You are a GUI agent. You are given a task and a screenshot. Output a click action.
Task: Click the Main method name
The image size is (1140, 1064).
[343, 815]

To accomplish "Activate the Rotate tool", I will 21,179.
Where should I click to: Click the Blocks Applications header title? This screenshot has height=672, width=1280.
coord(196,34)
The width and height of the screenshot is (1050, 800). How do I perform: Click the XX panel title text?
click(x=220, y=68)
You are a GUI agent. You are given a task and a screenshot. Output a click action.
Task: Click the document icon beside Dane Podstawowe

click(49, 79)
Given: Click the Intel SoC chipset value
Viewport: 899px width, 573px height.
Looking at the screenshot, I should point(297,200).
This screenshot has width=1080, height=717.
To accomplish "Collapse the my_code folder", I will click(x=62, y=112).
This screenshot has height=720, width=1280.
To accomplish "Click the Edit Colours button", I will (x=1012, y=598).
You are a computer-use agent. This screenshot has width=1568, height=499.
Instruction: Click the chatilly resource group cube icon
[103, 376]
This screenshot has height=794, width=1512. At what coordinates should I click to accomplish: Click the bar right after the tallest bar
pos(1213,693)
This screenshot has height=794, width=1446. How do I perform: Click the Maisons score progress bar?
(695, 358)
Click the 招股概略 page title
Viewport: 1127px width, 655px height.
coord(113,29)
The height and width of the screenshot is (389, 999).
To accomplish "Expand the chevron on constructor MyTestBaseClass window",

■ ACTIVITY
Retype the material word for word. Add nothing to it.

■ RESULT BELOW
You are a GUI agent. You are given a task and a screenshot. Output a click action.
Task: Click the Main method name
The image size is (1140, 1064).
[343, 815]

To accomplish "Activate the Rotate tool", I will 21,179.
Where should I click to: Click the Blocks Applications header title? This screenshot has height=672, width=1280.
coord(196,34)
The width and height of the screenshot is (1050, 800). How do I perform: Click the XX panel title text?
click(x=220, y=68)
You are a GUI agent. You are given a task and a screenshot. Output a click action.
Task: Click the document icon beside Dane Podstawowe

click(49, 79)
Given: Click the Intel SoC chipset value
Viewport: 899px width, 573px height.
Looking at the screenshot, I should point(297,200).
This screenshot has width=1080, height=717.
To accomplish "Collapse the my_code folder", I will click(x=62, y=112).
This screenshot has height=720, width=1280.
To accomplish "Click the Edit Colours button", I will (x=1012, y=598).
You are a computer-use agent. This screenshot has width=1568, height=499.
Instruction: Click the chatilly resource group cube icon
[103, 376]
This screenshot has height=794, width=1512. At what coordinates should I click to accomplish: Click the bar right after the tallest bar
pos(1213,693)
This screenshot has height=794, width=1446. How do I perform: Click the Maisons score progress bar?
(695, 358)
Click the 招股概略 page title
Viewport: 1127px width, 655px height.
coord(113,29)
The height and width of the screenshot is (389, 999).
To accomplish "Expand the chevron on constructor MyTestBaseClass window",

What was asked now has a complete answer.